**** Stored data ****

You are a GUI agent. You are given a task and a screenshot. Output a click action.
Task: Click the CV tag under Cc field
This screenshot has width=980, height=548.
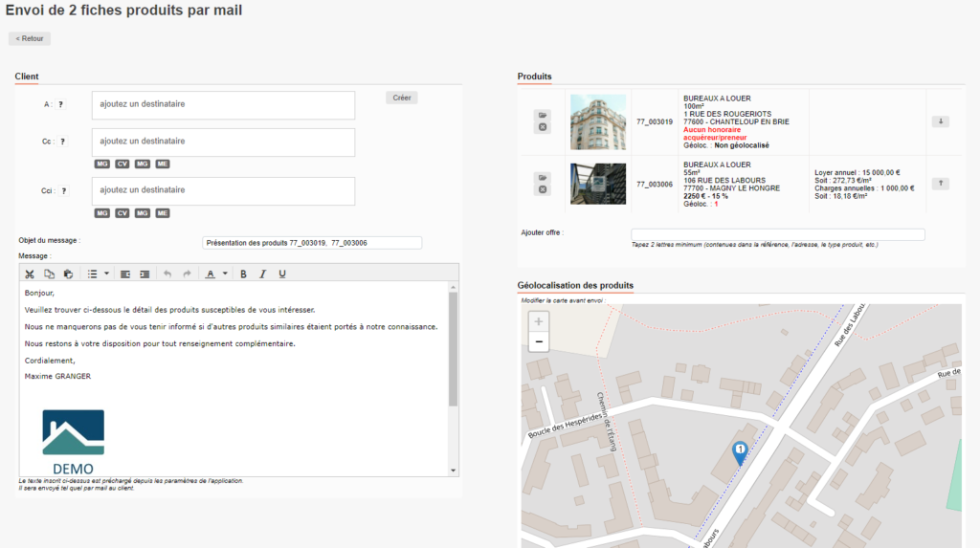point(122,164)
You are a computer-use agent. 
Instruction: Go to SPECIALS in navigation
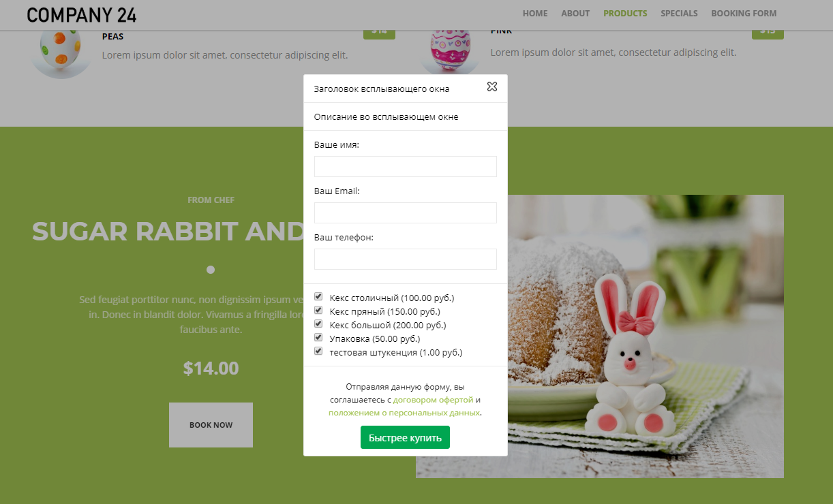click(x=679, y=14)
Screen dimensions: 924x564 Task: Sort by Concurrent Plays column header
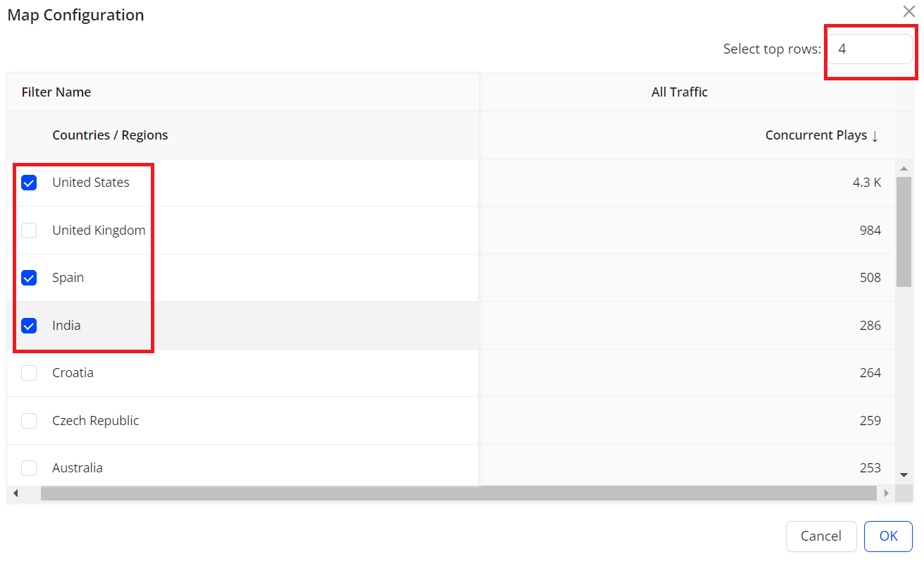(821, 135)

****
**** Stored data ****

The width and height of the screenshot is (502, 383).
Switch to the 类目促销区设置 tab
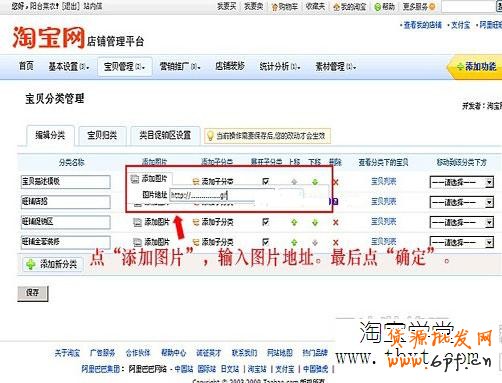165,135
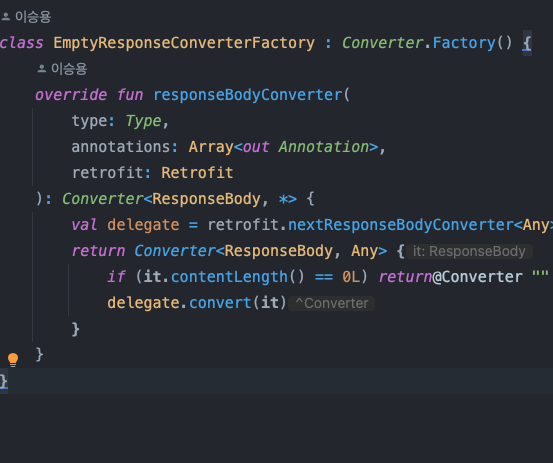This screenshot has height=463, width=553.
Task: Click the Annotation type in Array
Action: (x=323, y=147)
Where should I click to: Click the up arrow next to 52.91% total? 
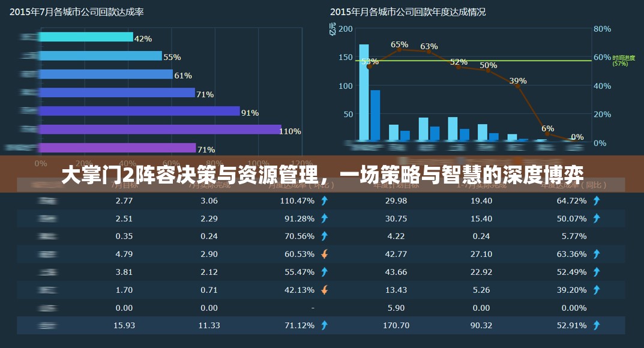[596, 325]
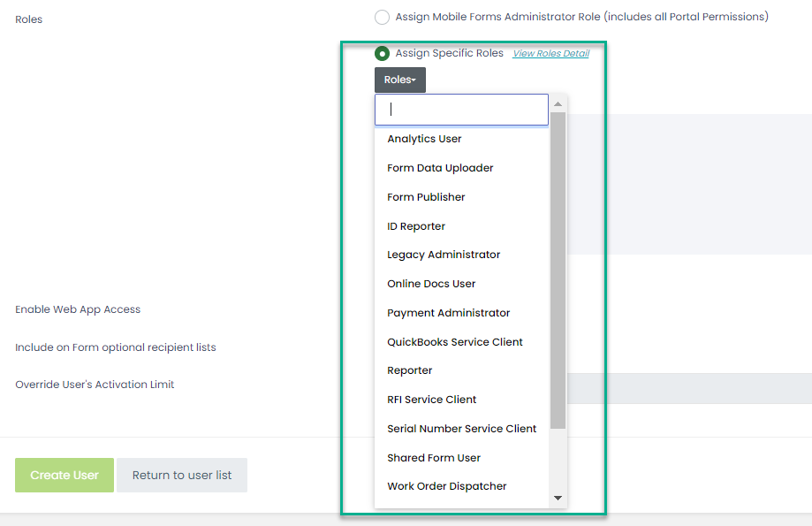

****
**** Stored data ****

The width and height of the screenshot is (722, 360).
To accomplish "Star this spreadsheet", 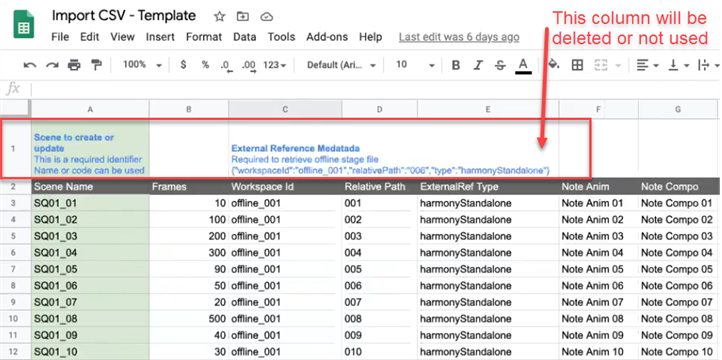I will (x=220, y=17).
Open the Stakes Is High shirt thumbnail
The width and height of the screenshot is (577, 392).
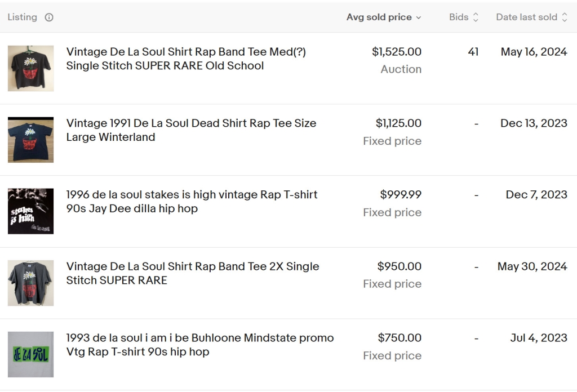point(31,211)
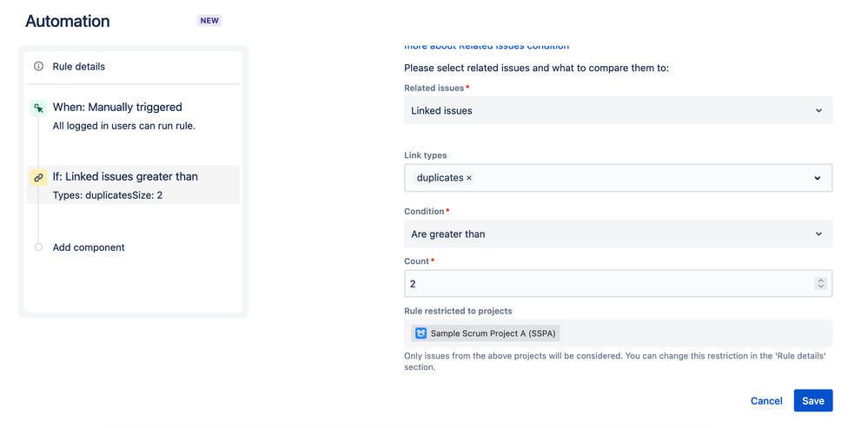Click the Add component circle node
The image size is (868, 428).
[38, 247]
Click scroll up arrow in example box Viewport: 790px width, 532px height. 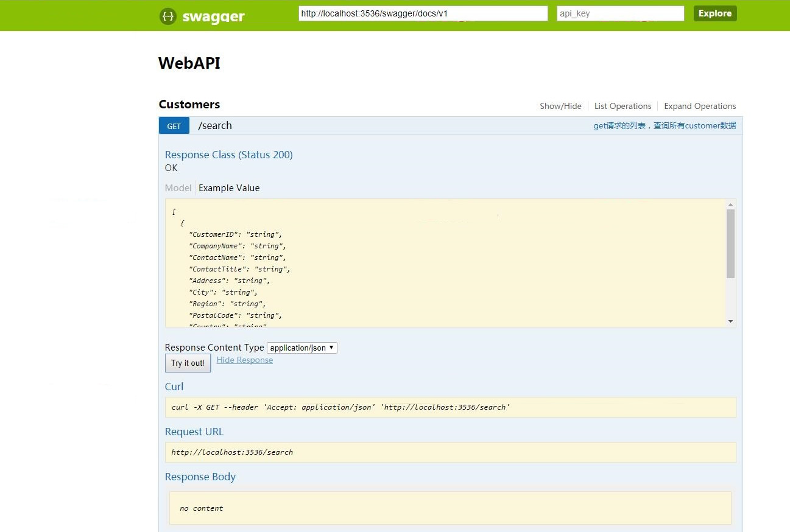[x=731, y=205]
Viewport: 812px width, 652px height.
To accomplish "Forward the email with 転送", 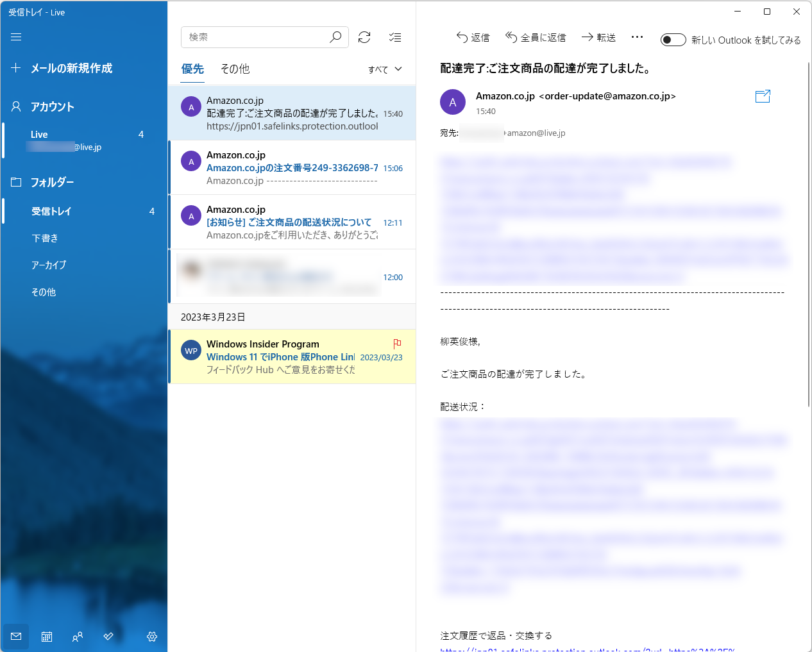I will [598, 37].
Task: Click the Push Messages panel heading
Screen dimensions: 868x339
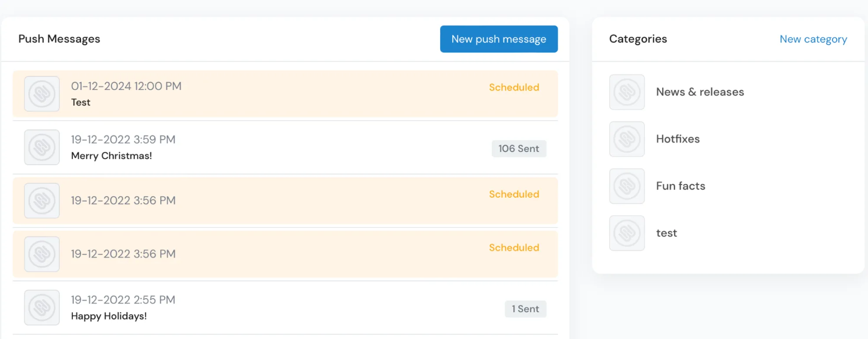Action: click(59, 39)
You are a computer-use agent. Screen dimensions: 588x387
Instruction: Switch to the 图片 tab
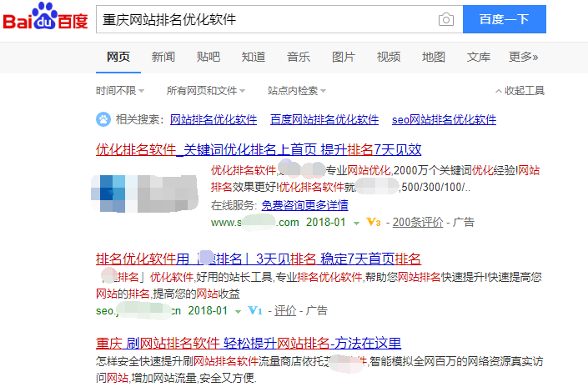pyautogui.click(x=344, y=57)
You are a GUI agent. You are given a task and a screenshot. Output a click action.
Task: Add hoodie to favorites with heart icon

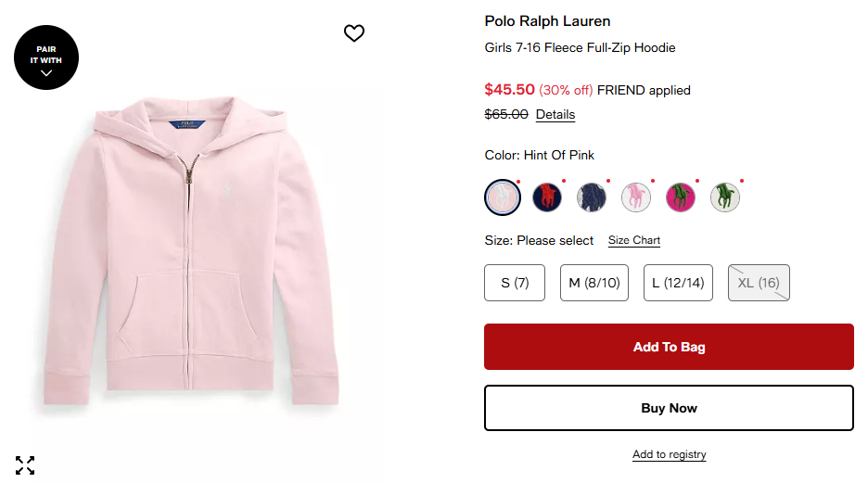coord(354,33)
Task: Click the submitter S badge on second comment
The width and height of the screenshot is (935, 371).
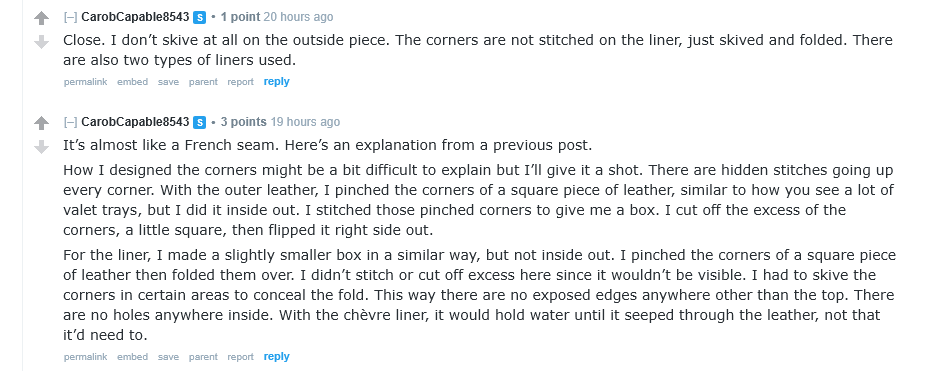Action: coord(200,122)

****

= Work order =
Counting every line that holds the string "agent", give the total for the data above and nothing else.

= Expected answer =
4